Arranha-céu "verde" alia design e sustentabilidade

eCycle

Projeto de arranha-céu verde usa a luz do sol e o vento para diminuir os impactos ao meio ambiente

A arquitetura busca encontrar o equilíbrio na obra entre estética e funcionalidade. Prédios de vidro podem expressar certa beleza, mas que nem sempre traduz benefícios para seus usuários. A aparência, nesse caso, pode levar à utilização excessiva do ar-condicionado durante o período de trabalho das pessoas o que pode ocasionar prejuízo financeiro e ambiental via alto consumo de energia e problemas à saúde dos usuários em razão do ressecamento das mucosas que o uso excessivo do ar-condicionado pode provocar.

O escritório de arquitetura Gesler promete construir em Pittsburg o arranha-céu mais ecológico já projetado. A obra será a mais nova instalação do Banco PNC e será inovadora em conceito e tecnologia. O prédio foi pensando na aliança de benefícios aos usuários, ao meio ambiente e ao bairro de sua construção. A comunidade que habita a vizinhança da estrutura também será beneficiada pela construção de um auditório com capacidade para até 300 pessoas e um espaço comercial.

Todos os locais de trabalho serão iluminados com luz natural. Somente 9% das áreas internas precisarão de algum tipo de luz artificial, já que o prédio será completamente transparente.

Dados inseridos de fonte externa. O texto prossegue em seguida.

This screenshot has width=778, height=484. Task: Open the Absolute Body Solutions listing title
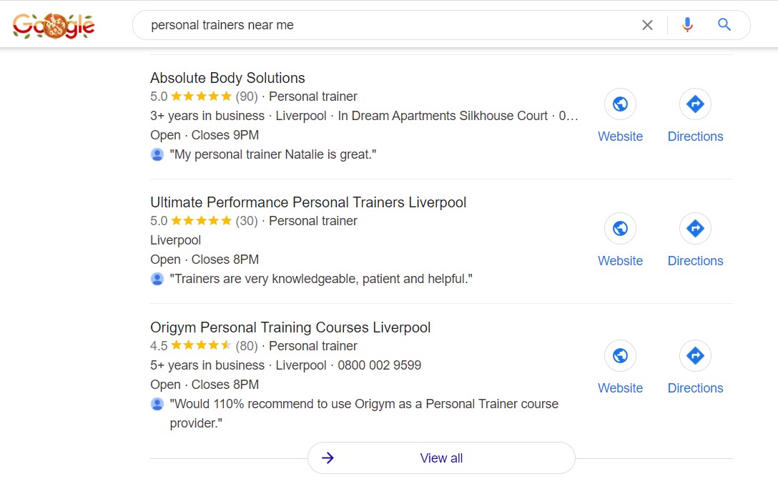[x=227, y=78]
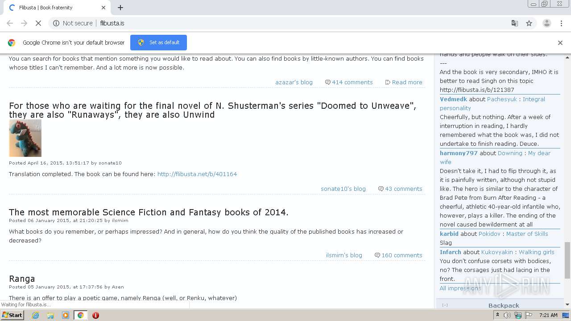This screenshot has height=321, width=571.
Task: Open Windows Media Player from the taskbar
Action: [x=66, y=315]
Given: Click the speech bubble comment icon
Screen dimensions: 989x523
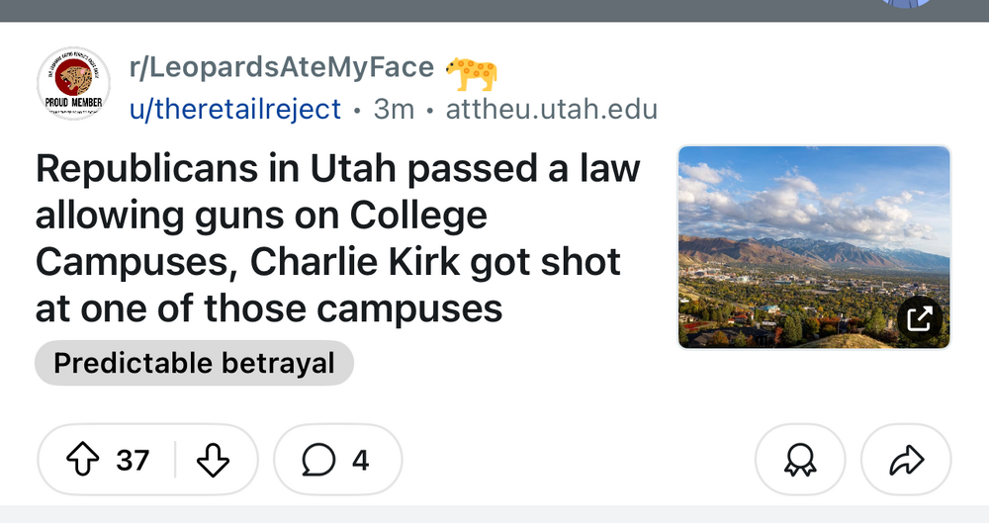Looking at the screenshot, I should tap(318, 460).
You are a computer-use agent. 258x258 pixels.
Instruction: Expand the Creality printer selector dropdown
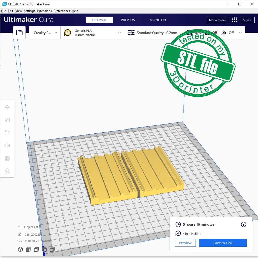point(45,33)
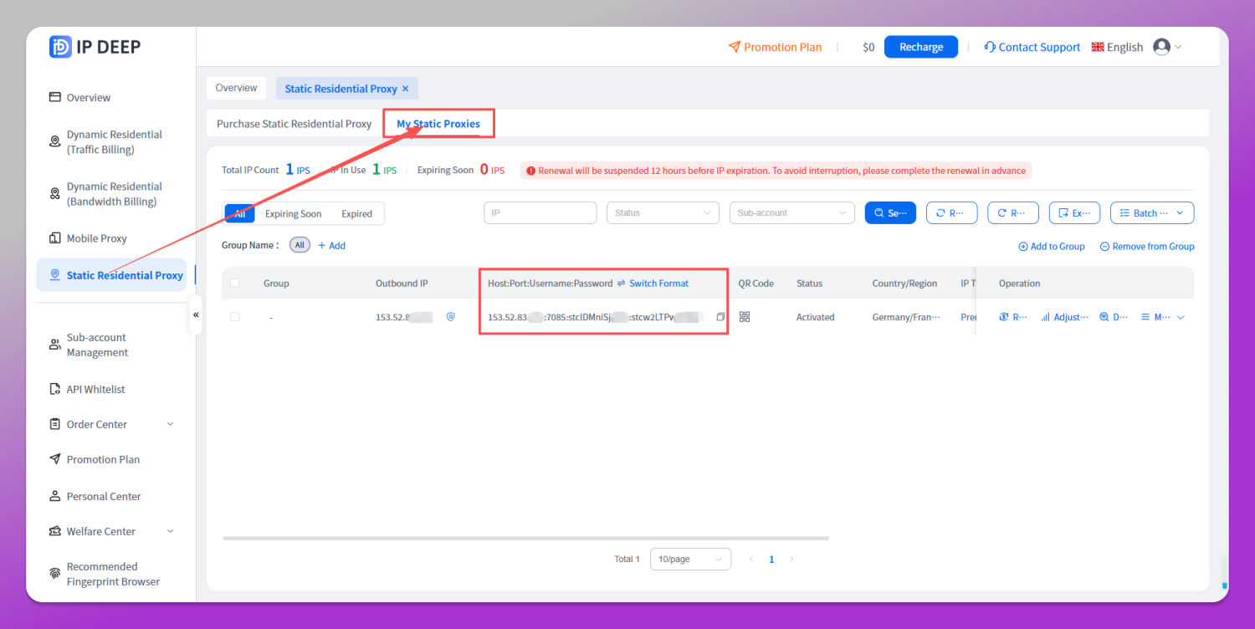Open the Status dropdown filter

pyautogui.click(x=663, y=213)
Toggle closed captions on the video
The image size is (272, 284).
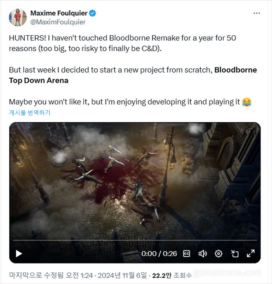tap(187, 253)
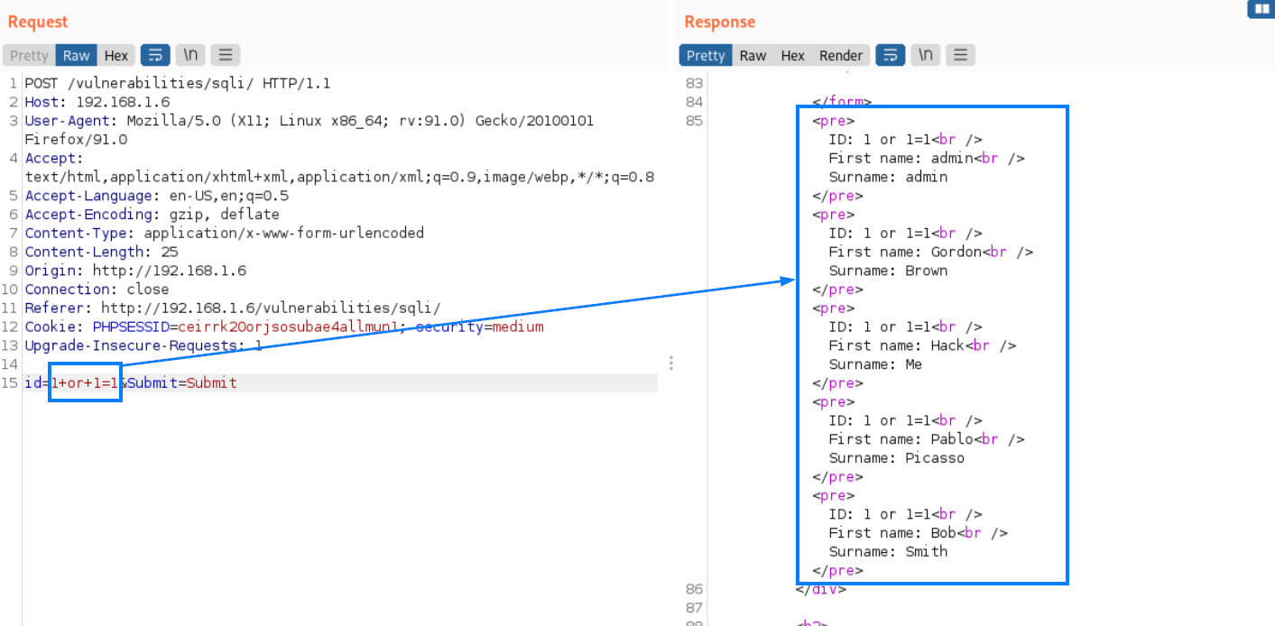Toggle word wrap in the Request panel

click(155, 55)
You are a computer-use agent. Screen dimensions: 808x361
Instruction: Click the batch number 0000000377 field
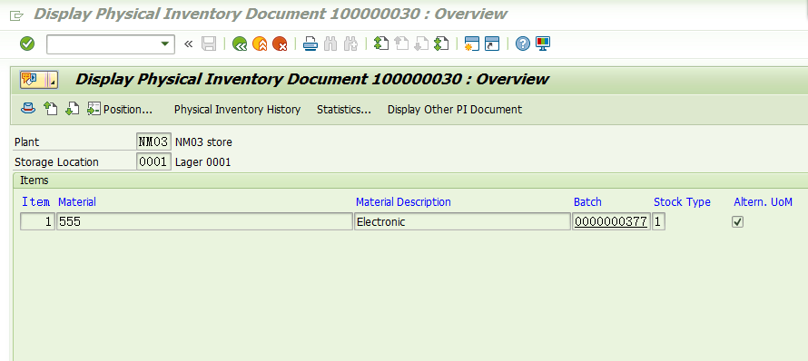click(611, 222)
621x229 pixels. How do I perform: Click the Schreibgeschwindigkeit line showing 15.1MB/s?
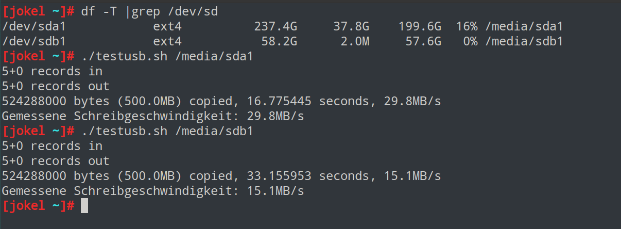pyautogui.click(x=153, y=191)
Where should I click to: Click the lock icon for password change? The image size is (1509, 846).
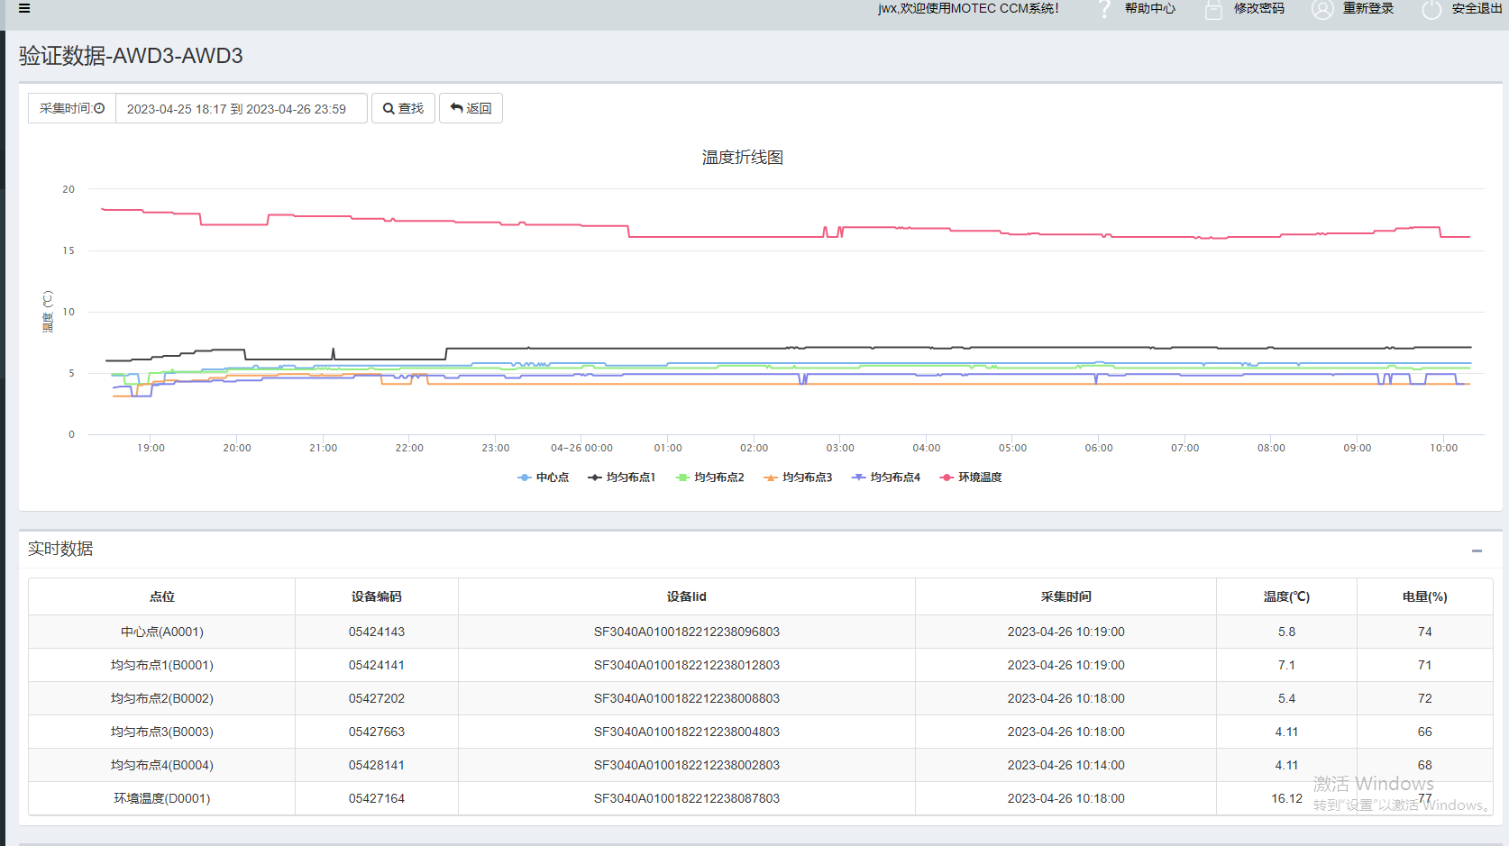coord(1213,9)
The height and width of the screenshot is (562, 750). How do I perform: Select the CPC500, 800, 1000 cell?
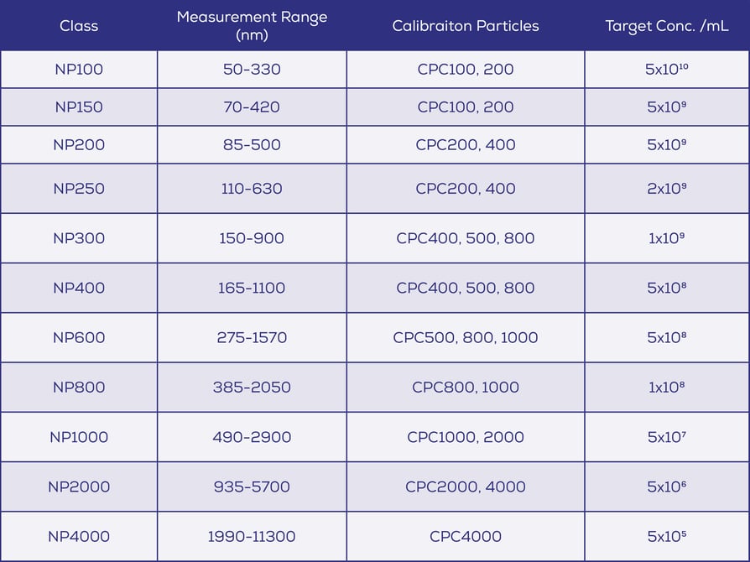[x=465, y=337]
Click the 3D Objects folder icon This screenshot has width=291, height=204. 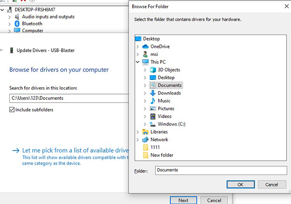[153, 70]
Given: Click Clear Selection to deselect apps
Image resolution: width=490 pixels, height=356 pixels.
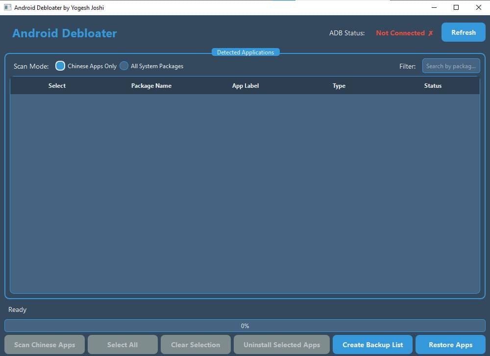Looking at the screenshot, I should pyautogui.click(x=195, y=344).
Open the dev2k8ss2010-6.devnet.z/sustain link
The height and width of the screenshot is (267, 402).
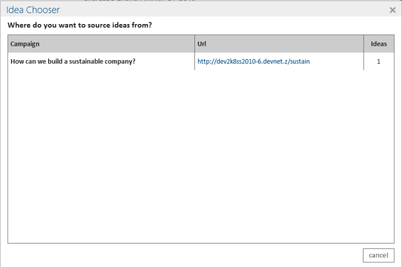coord(253,61)
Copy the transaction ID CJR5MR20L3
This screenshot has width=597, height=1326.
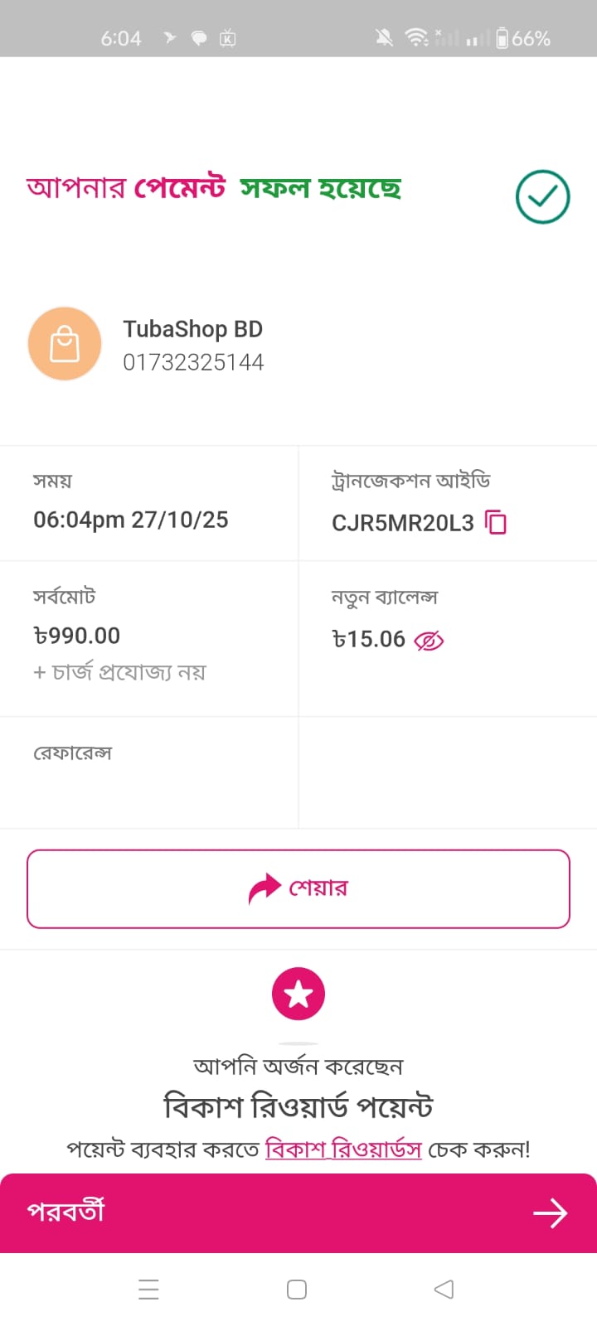pos(496,522)
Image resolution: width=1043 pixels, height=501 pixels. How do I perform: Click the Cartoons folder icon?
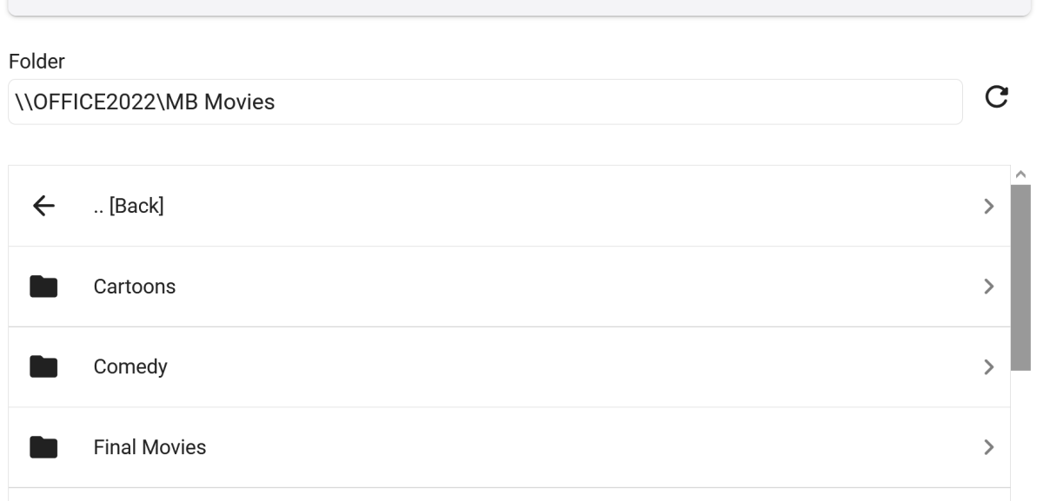coord(43,287)
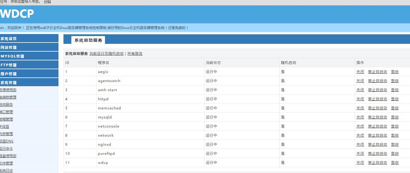This screenshot has height=173, width=410.
Task: Open the 用户管理 sidebar section
Action: (x=9, y=74)
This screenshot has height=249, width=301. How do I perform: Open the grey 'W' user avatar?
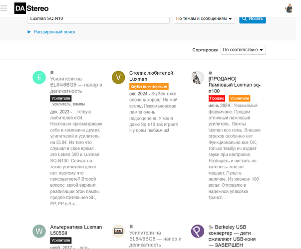click(x=39, y=231)
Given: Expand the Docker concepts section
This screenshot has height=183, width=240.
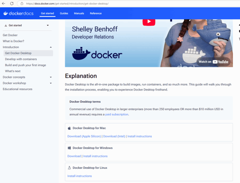Looking at the screenshot, I should [x=51, y=77].
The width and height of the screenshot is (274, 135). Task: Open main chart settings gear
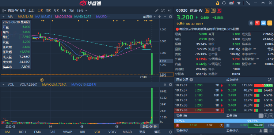point(170,16)
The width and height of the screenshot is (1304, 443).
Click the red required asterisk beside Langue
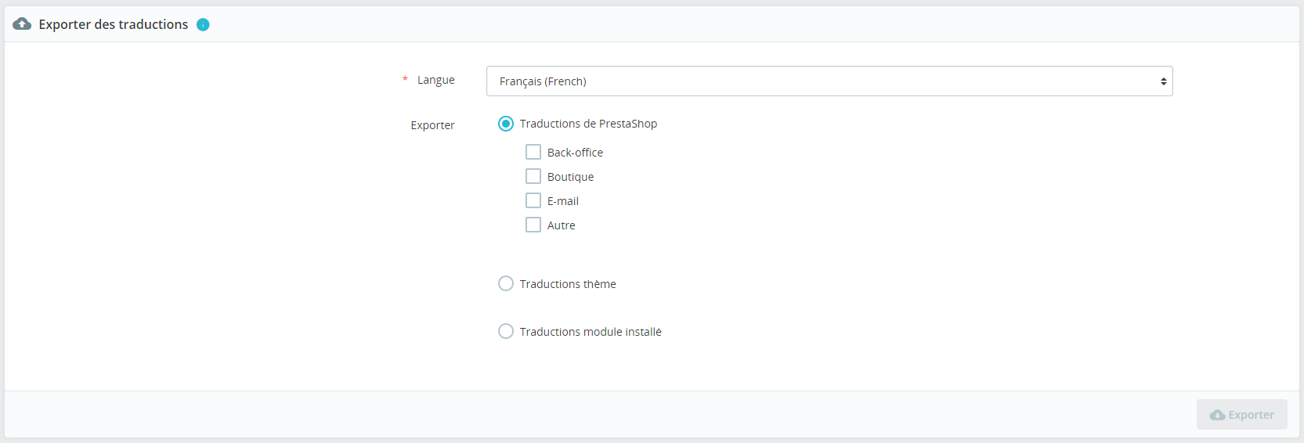[x=405, y=79]
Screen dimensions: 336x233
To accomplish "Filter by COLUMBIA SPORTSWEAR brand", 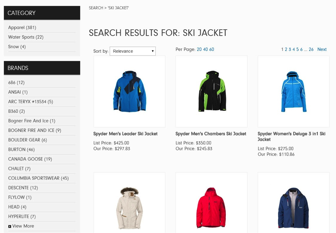I will pos(38,178).
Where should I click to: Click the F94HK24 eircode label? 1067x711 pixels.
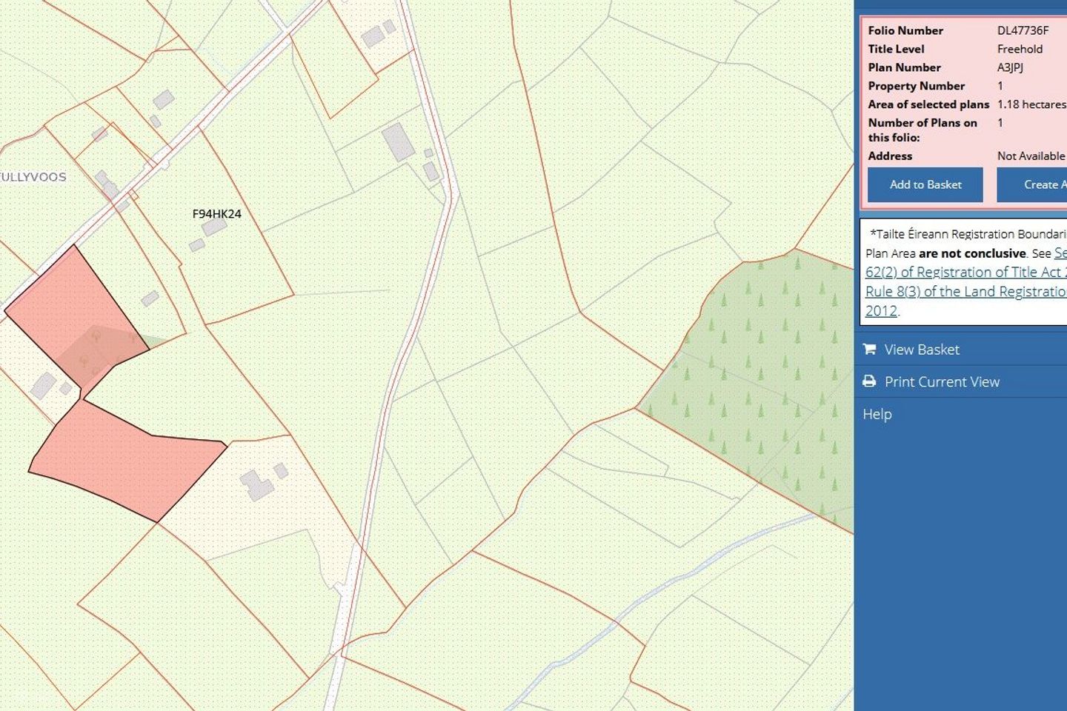point(216,214)
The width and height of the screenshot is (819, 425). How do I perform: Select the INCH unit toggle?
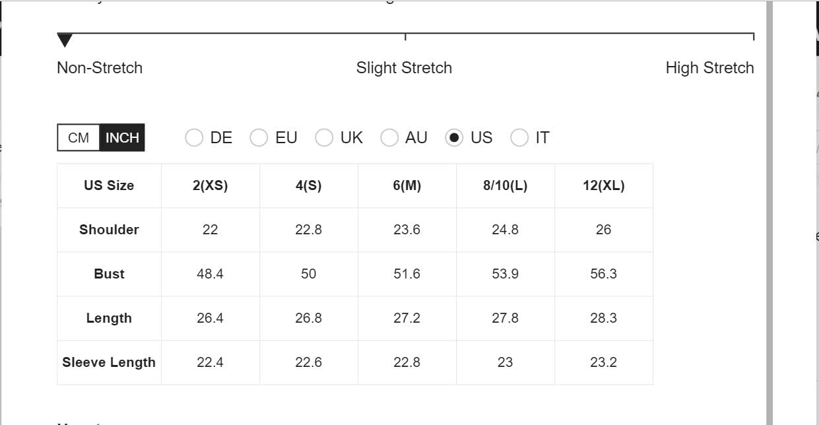[x=122, y=138]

A luz solar também será fonte de eletricidade, uma vez que no topo do prédio painéis fotovoltaicos produzirão boa parte da energia para o arranha-céu.

Espaços de convivência estimulantes e confortáveis prometem oferecer aos profissionais que no prédio trabalharem condições inspiradoras para produtividade. Um desses espaços é o chamado "SkyGarden", disponível a cada cinco andares. Neles, mesmo que as janelas estejam fechadas as características climáticas do lado de fora do edifício serão preservadas. Segundo Hao ko, diretor de design da Gesler, o SkyGarden poderá apresentar-se muito frio no inverno, fazendo com  que as pessoas precisem de casacos e, durante o verão, poderão sentir vontade de sentarem no chão e fazerem um piquenique. Isso será possível graças a uma dupla camada de vidros que permitirá uma integração com o meio externo sem prejudicar as atividades no interior do prédio.

A obra possuirá tecnologia capaz de fazer o prédio literalmente respirar, ou seja, usufruirá de resfriamento passivo próprio à arquitetura do projeto. Uma espécie de “chaminé solar” terá a função de direcionar o ar quente, que tende a subir, para fora do prédio e isso irá favorecer a circulação de ar fresco pelas janelas das salas em determinados períodos do dia, refrigerando o ambiente. Essa “respiração” será capaz de ventilar o prédio por até 47% do tempo de trabalho dentro dele, com substancial economia de energia e efeitos positivos em forma de preservação ambiental.